Since 2006, at least 1,881 police officers have been fired from 37 of the nation’s largest departments for misconduct of various types. Yet in nearly a quarter (451) of those cases, departments were forced to reinstate the fired officers after appeals required by union contracts.
By making it harder to remove officers who engage in misconduct, police union contracts can perpetuate that behavior within departments.
Indeed a 2018 study found that unionization increased violent misconduct incidents committed by a department by 40%. And union contracts often place restrictions on the measures available to address misconduct. For example, it’s written into many police union contracts that investigators are not allowed to question officers who’ve been involved in a shooting until days after the event. And many police departments essentially allow officers to collaborate on a use-of-force report and permit officers to view bodycam recordings before writing a report to “get the story straight.”

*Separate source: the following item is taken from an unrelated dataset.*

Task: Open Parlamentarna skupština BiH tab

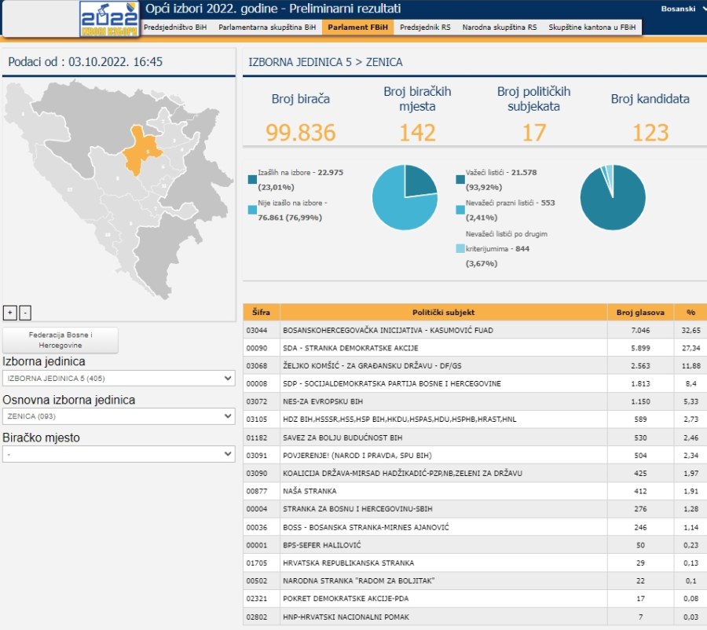Action: point(267,27)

Another way that unions shield their members from oversight is by making it difficult to investigate complaints. In Portland, Oregon, for example, a 2012 Justice Department investigation revealed that two-thirds of complaints were dismissed without inquiry because they could not pass the hurdles set up by the union rules to even begin an investigation. And those that did get investigated were subject to a six-tier review process that took more than a year to complete. Very few complaints were ever resolved.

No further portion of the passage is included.